Bakuri, un signore con pochi denti, era il più preoccupato di tutti perché – diceva – le sue zucche non sarebbero cresciute belle e floride come l’anno precedente. Sachabe, la campionessa di Banqo (lo sport che ai tempi era il più praticato nella zona) si lamentava che senz’acqua era difficile levigare le pietre che le servivano per le esibizioni. E così tanti altri e altre. Alla fine andarono da Cariba, che del villaggio era considerata la più saggia, per chiederle di risolvere il problema.
Cariba disse: «Chiederemo a Kukì di scoprire cosa è successo».
Kukì era un bambino alto poco più di una felce. Aveva gli occhi verdi “germoglio di banano”, cosa che si pensava portasse fortuna, per cui ogni volta che c’era da fare qualcosa in cui la fortuna era importante tutti pensavano a lui.

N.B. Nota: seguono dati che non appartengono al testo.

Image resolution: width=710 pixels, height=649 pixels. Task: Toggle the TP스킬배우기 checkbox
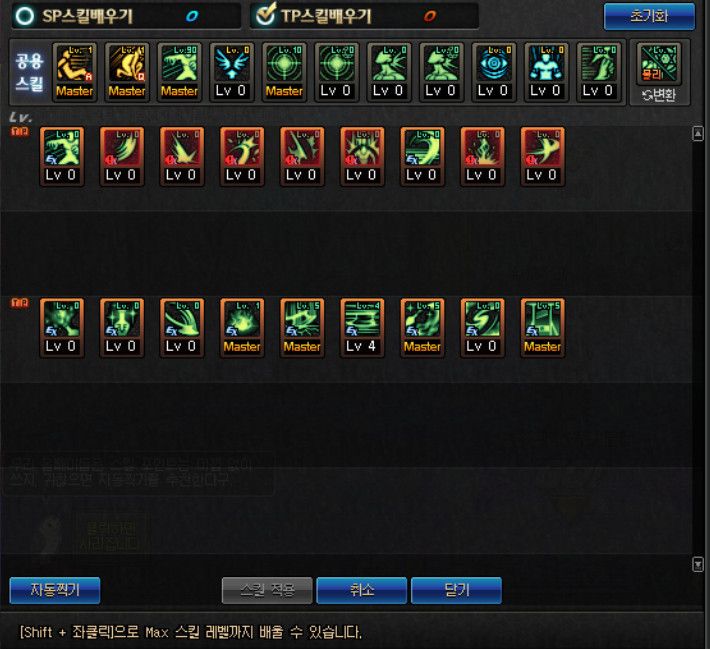coord(265,14)
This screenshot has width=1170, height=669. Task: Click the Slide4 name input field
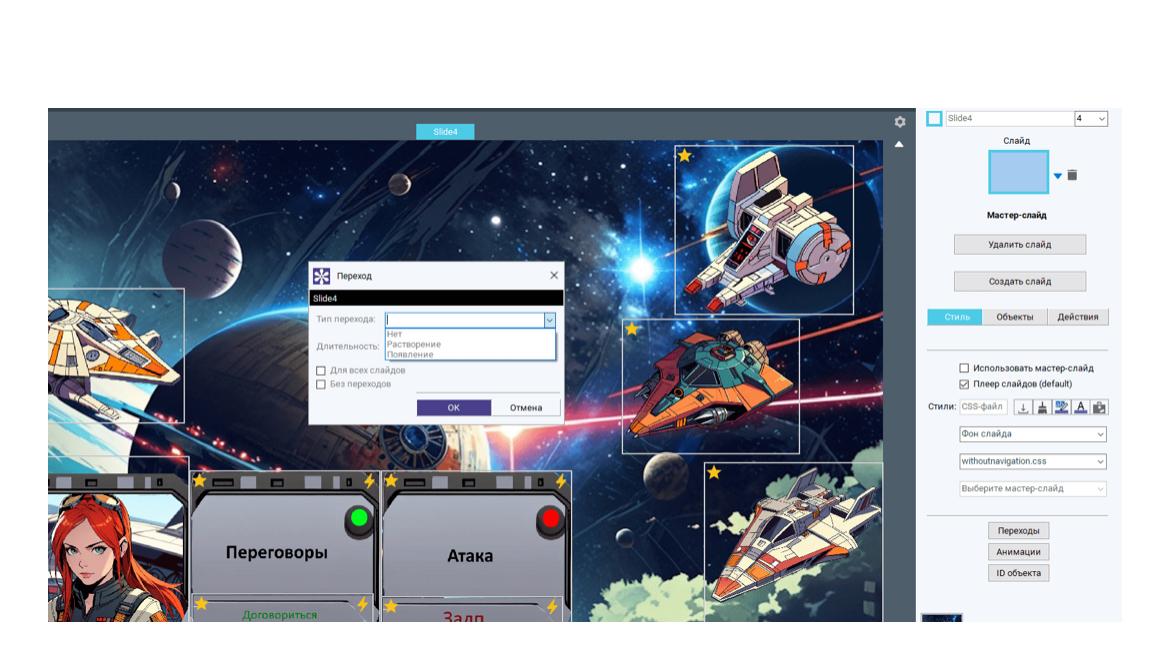pyautogui.click(x=1008, y=118)
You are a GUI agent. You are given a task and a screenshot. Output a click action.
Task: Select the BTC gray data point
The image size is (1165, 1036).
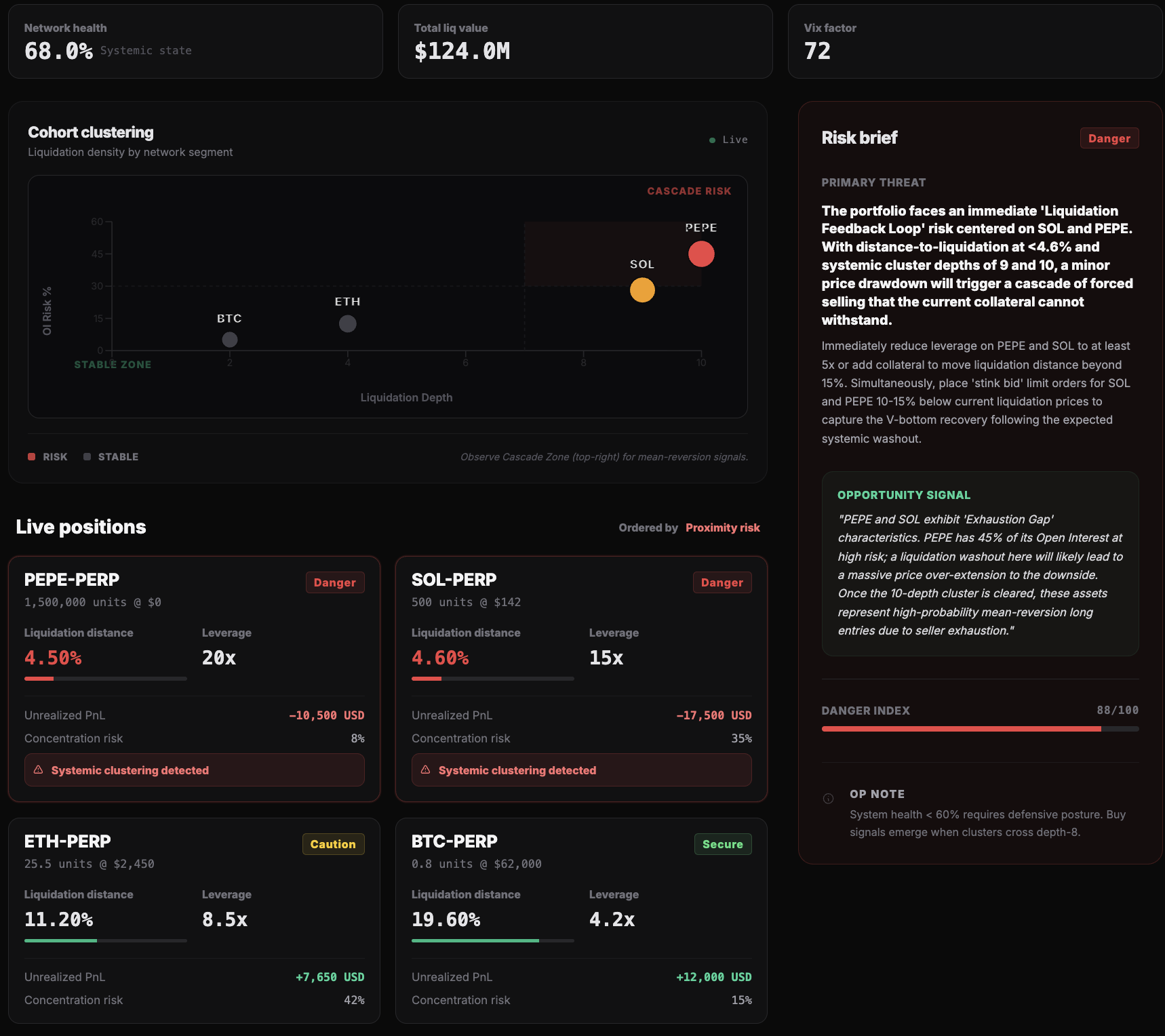[x=230, y=340]
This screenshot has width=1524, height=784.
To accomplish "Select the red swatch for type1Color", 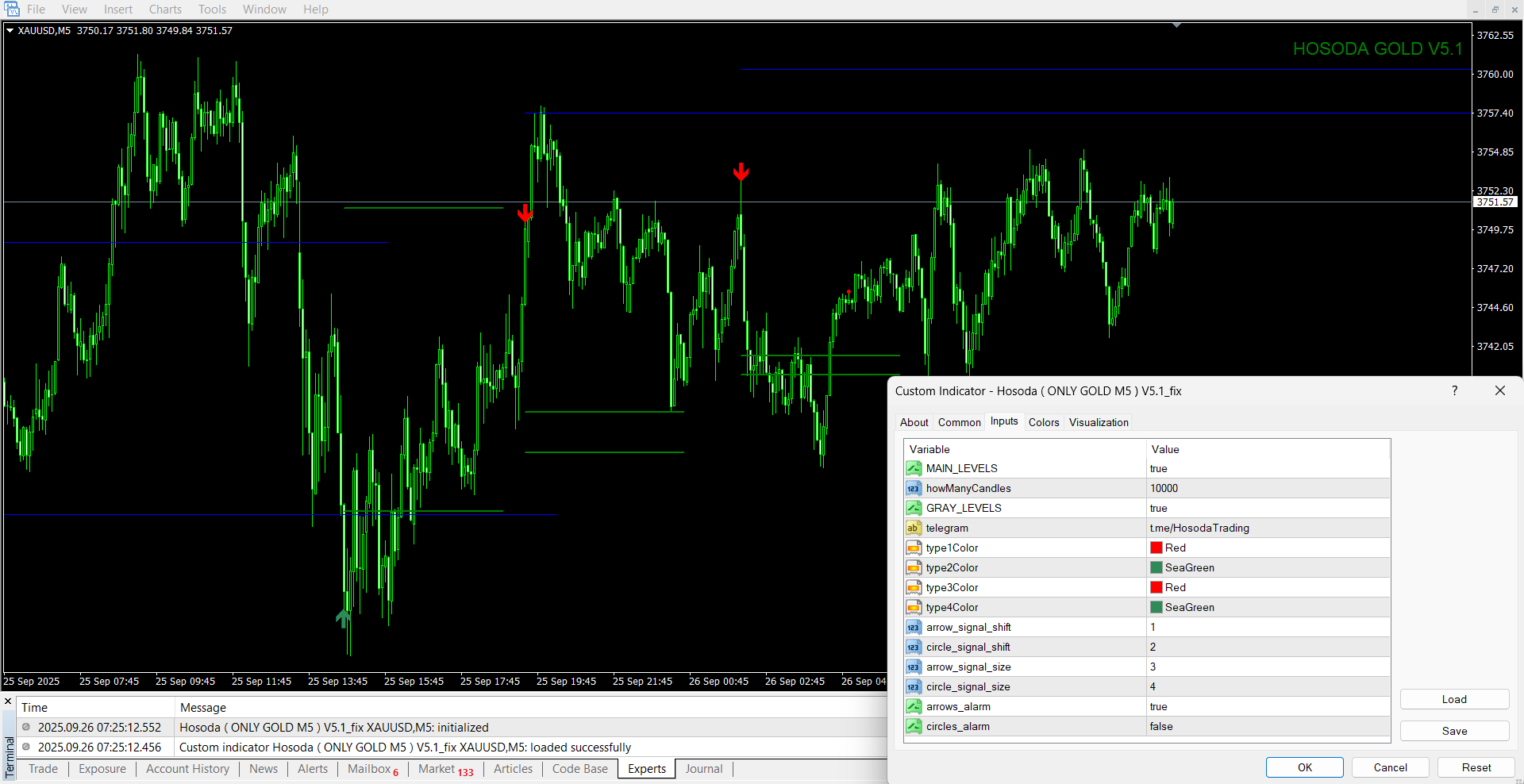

Kukì si mise subito in viaggio. Avvolse un po’ di frutta secca in una foglia e iniziò a camminare al lato del fiume, nella direzione contraria a quella in cui scorreva l’acqua. Camminò per un giorno e il giorno successivo, quando il sole era già alto, vide in lontananza un altro villaggio. Gli abitanti di questo villaggio vivevano in cima a degli altissimi alberi dai tronchi di mille colori. Sulla sommità di questi alberi c’erano delle piattaforme sottili, collegate fra loro da dei ponticelli che oscillavano al vento. Erano magri come fuscelli e agili come volpi del deserto.

Kukì si arrampicò su uno dei tanti tronchi e mentre saliva incontrò colori che non aveva mai visto, a cui non sapeva neppure dare un nome. Per cui se li inventò.
«Questo si chiamerà verdalba, questo dev’essere il marranallo! Questo invece lo chiamerò saracchio. E questo, che è il più bello, barlona».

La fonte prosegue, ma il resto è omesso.